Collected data
"""
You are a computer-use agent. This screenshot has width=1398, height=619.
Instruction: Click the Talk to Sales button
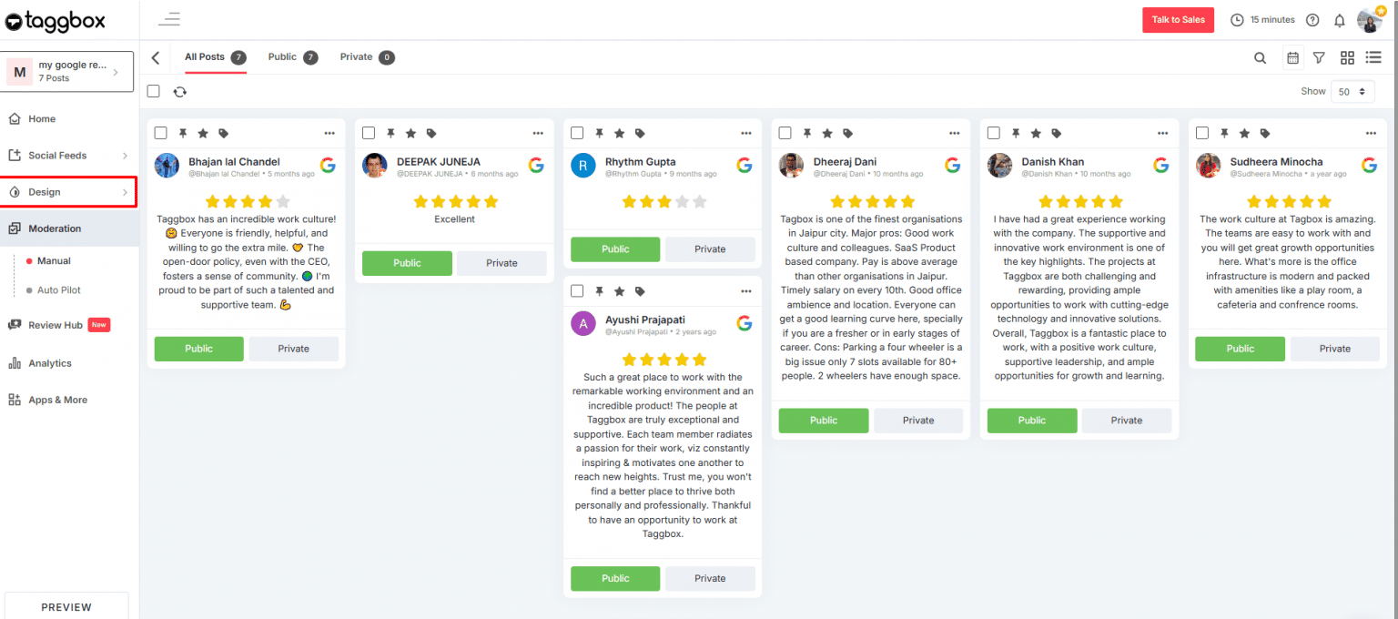pos(1178,19)
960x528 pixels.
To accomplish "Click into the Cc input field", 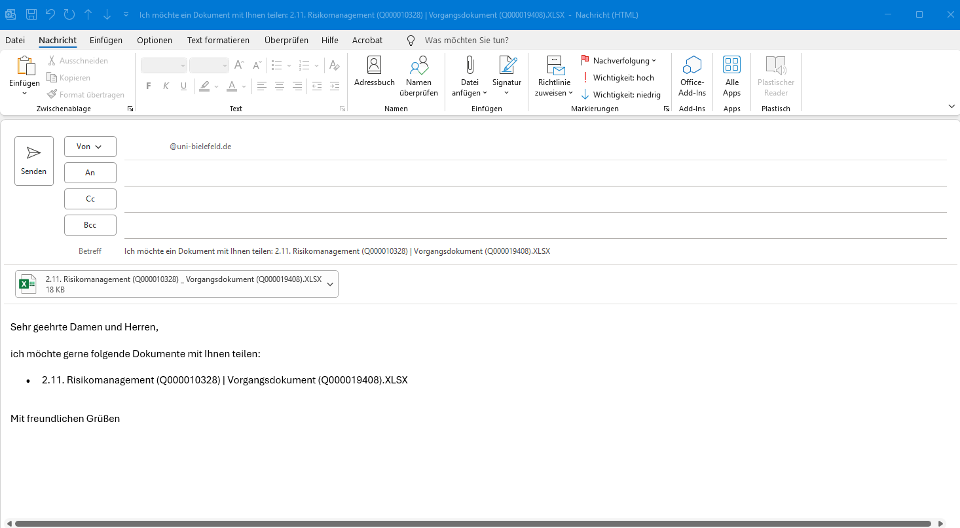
"""
▶ **ACTION ITEM**
You need to restate all of the entries above exactly and leave the pictures behind.

▶ **ANSWER TO THIS PROBLEM**
You are a computer-use agent. This screenshot has width=1398, height=619.
Instruction: Click the Talk to Sales button
pos(1178,19)
960x528 pixels.
To accomplish "Click into the Cc input field", 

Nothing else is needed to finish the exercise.